*EXERCISE INSTRUCTIONS*: Leaving out all pictures, reproduce the entries below exactly, from the first line through the line that contains "Image resolution: width=1387".

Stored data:
* * *

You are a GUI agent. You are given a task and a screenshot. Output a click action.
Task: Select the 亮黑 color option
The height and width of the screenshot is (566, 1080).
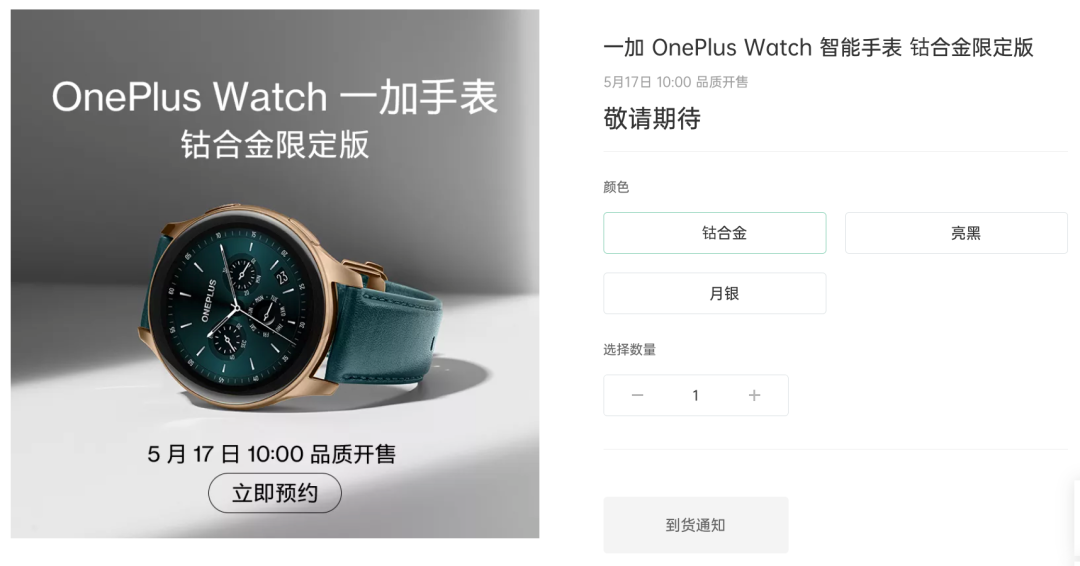956,233
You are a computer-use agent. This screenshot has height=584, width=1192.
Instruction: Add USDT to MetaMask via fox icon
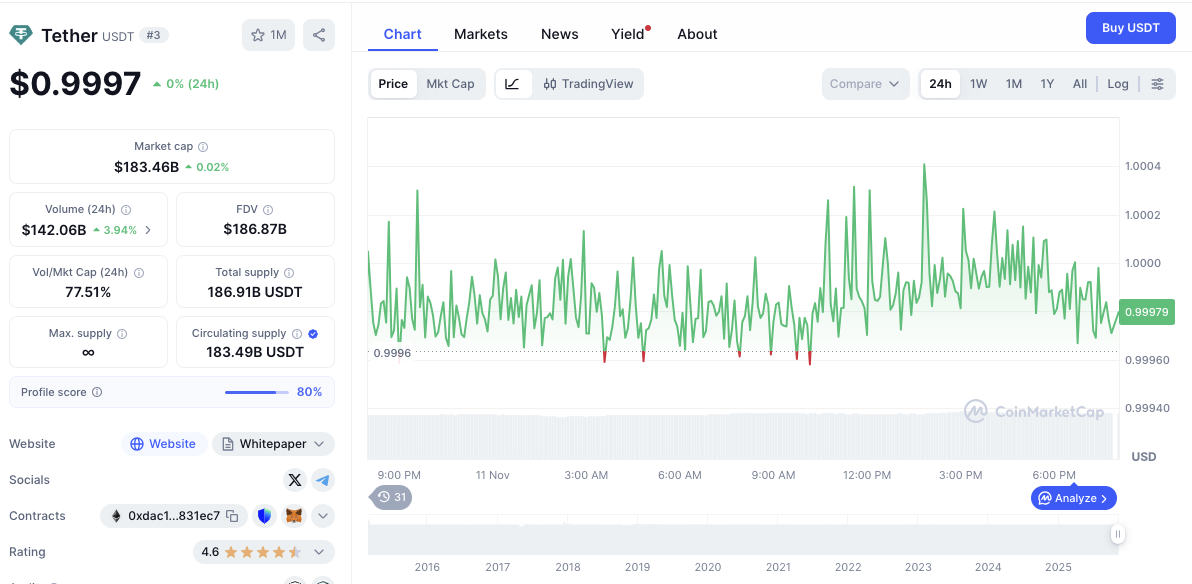[x=292, y=516]
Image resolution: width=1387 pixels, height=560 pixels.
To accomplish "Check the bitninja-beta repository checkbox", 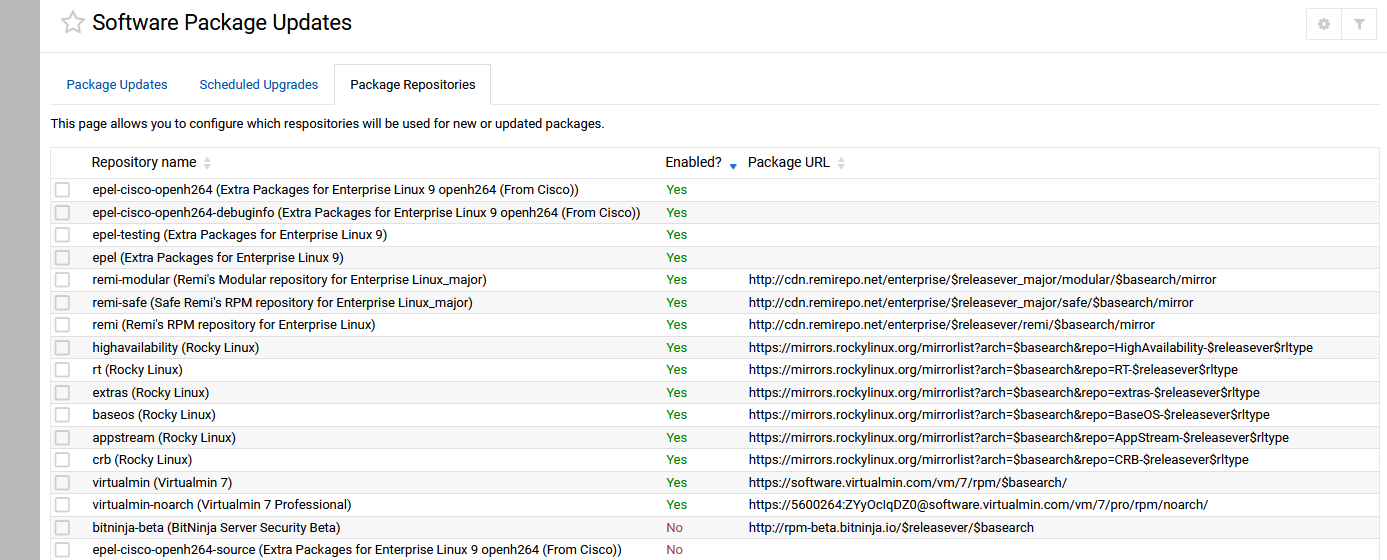I will click(63, 527).
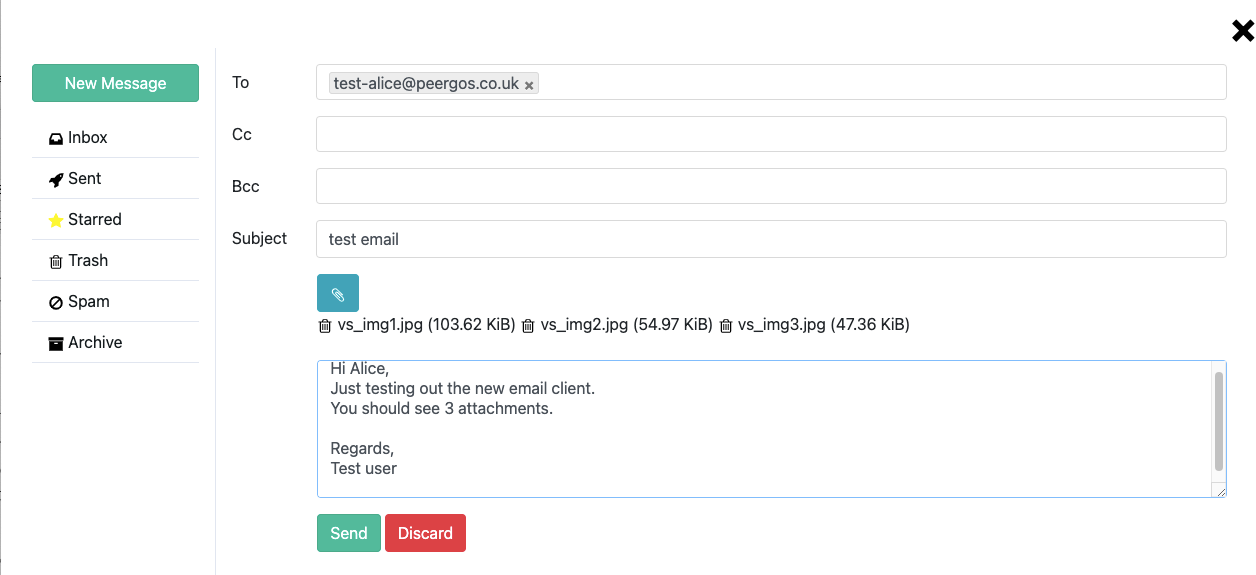This screenshot has height=575, width=1256.
Task: Focus the Bcc input field
Action: tap(770, 186)
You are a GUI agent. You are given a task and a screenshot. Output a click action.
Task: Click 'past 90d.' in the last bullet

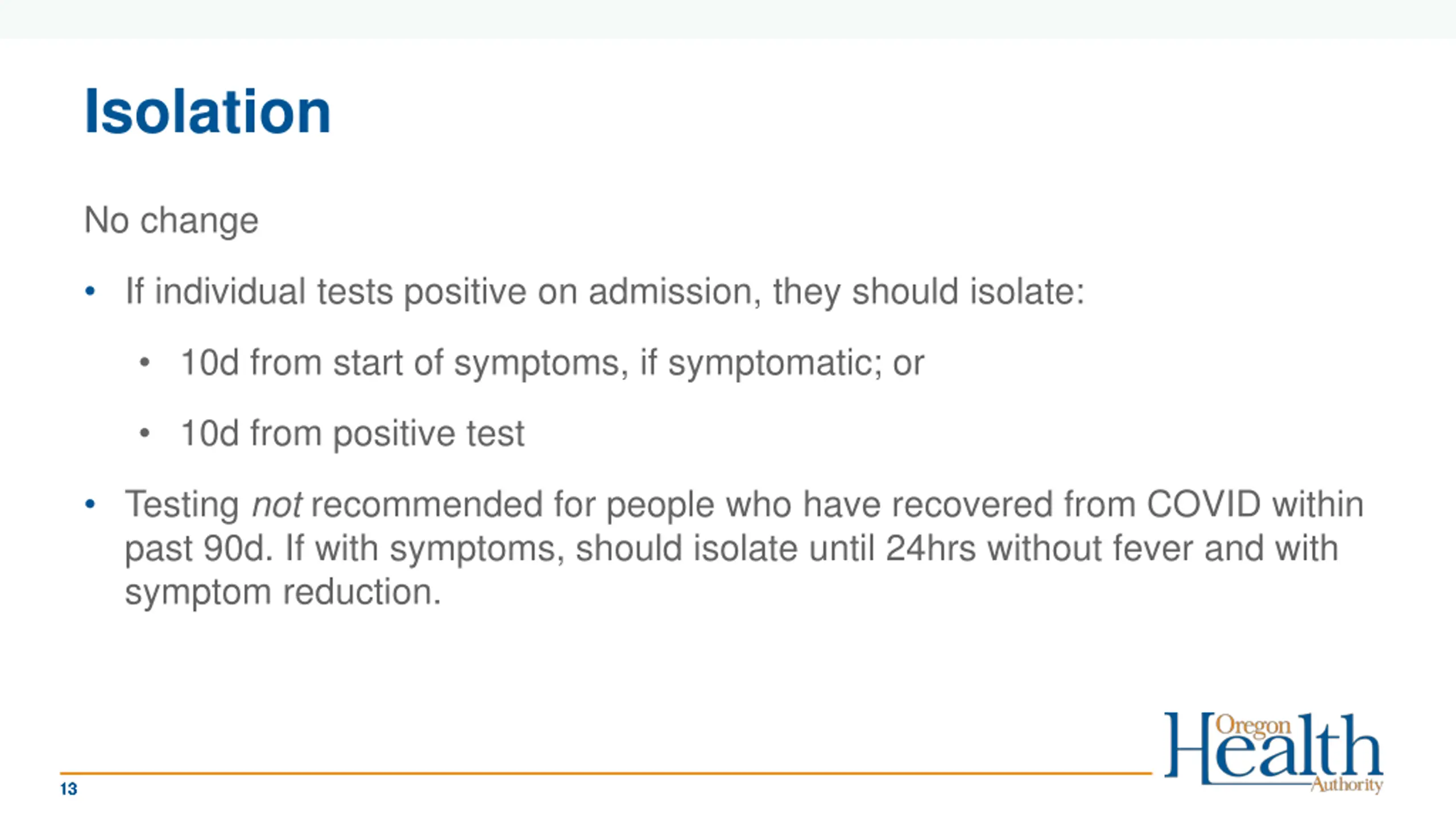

* * *

*OUTPUT*:
You are a GUI agent. You are given a task and a screenshot. Output a click action.
Task: Select the 亮黑 color option
The height and width of the screenshot is (566, 1080).
956,233
You are a computer-use agent. This screenshot has height=584, width=1192.
Instruction: Add USDT to MetaMask via fox icon
[x=292, y=516]
Image resolution: width=1387 pixels, height=560 pixels.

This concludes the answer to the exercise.